### Work instruction
Taking the listing below, restate word for word each line from the line with "Instruction: Click the Manage" to the line with "Given: Open author James M. Eales link", ends included, and stop there.

····················

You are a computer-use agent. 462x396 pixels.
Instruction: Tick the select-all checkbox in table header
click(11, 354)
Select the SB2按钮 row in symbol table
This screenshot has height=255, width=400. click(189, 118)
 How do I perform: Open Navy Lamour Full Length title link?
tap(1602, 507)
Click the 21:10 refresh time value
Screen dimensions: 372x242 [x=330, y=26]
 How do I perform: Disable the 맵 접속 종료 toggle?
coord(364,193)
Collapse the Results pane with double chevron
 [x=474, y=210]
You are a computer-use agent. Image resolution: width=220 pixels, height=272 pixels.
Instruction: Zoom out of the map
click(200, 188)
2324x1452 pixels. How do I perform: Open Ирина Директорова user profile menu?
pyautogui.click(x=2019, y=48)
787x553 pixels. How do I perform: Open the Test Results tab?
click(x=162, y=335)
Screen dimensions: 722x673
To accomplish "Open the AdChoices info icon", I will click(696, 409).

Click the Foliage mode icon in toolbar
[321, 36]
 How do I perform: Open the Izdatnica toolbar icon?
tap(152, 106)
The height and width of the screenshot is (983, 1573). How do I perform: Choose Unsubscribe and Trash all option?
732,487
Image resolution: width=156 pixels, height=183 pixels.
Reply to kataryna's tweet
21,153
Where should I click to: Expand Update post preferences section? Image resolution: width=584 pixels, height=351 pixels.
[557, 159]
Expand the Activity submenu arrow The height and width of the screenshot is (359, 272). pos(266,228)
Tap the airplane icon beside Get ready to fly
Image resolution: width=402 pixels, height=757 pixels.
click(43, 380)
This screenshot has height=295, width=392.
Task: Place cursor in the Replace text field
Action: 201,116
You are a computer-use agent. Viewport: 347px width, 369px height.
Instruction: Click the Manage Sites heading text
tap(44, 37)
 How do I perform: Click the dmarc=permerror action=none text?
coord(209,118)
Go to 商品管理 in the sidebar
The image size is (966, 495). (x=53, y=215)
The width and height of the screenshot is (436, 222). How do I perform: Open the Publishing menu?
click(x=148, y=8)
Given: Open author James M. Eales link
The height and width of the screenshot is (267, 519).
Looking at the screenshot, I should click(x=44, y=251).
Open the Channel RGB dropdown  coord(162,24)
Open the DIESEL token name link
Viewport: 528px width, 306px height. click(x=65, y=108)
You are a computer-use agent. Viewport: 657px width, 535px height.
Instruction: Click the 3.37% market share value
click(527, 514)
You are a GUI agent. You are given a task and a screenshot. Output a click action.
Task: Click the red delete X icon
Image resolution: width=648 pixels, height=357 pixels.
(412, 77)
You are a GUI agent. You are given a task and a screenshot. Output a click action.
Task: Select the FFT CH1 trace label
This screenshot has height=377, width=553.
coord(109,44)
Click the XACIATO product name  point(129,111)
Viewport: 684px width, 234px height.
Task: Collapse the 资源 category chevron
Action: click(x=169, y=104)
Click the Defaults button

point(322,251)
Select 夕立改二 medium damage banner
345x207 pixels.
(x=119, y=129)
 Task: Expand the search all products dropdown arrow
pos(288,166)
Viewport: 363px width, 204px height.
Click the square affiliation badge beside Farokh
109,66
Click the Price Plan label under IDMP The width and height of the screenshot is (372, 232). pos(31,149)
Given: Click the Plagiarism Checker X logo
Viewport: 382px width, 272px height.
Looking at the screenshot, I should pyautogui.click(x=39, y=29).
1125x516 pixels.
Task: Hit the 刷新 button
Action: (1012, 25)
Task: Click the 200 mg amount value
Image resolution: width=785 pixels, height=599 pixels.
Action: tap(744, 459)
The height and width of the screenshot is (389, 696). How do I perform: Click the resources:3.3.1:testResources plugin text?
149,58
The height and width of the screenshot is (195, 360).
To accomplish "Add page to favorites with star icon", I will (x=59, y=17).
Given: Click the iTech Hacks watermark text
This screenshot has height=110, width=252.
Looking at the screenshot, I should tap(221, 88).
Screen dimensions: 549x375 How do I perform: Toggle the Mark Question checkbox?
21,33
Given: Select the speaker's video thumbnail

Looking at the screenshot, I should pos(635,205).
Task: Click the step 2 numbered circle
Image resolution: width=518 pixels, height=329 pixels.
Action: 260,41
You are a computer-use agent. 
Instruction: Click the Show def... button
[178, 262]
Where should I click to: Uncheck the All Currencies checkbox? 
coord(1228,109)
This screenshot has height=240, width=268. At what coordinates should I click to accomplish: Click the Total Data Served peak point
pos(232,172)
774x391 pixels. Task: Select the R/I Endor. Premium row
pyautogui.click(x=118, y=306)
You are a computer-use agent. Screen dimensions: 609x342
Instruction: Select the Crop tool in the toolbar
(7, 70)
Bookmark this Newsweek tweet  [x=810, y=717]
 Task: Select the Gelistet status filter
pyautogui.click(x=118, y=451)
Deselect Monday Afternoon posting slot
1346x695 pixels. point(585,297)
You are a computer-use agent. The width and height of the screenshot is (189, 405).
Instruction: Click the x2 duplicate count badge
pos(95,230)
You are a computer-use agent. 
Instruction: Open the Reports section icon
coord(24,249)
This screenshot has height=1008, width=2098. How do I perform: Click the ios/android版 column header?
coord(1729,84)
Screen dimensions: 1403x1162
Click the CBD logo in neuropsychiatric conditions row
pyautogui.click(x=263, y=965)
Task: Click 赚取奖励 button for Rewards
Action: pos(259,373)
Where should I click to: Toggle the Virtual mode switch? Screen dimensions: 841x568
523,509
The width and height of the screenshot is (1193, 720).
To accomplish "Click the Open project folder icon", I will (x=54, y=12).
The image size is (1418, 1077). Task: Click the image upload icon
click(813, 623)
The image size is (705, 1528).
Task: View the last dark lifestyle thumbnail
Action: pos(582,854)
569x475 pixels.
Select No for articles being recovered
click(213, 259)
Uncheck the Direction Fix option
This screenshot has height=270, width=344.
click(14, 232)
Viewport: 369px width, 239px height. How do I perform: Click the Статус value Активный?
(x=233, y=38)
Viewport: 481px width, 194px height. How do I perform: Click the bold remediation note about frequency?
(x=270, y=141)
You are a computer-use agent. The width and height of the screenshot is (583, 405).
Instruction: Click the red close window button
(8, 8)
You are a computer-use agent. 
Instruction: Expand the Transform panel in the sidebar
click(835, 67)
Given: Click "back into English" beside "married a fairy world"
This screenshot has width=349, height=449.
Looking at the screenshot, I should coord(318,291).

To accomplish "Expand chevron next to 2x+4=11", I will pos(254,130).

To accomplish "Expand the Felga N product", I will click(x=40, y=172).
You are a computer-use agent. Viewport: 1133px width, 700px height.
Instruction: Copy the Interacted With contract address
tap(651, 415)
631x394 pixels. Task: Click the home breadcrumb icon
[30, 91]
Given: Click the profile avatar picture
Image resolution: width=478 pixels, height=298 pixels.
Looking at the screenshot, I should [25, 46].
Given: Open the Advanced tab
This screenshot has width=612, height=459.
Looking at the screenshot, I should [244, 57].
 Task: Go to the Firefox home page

····················

### Written solution
Instruction: Click the Manage Sites heading text
tap(44, 37)
 How do I perform: Click the dmarc=permerror action=none text?
coord(209,118)
Go to 商品管理 in the sidebar
The image size is (966, 495). (x=53, y=215)
The width and height of the screenshot is (436, 222). How do I perform: Open the Publishing menu?
click(x=148, y=8)
Given: Open author James M. Eales link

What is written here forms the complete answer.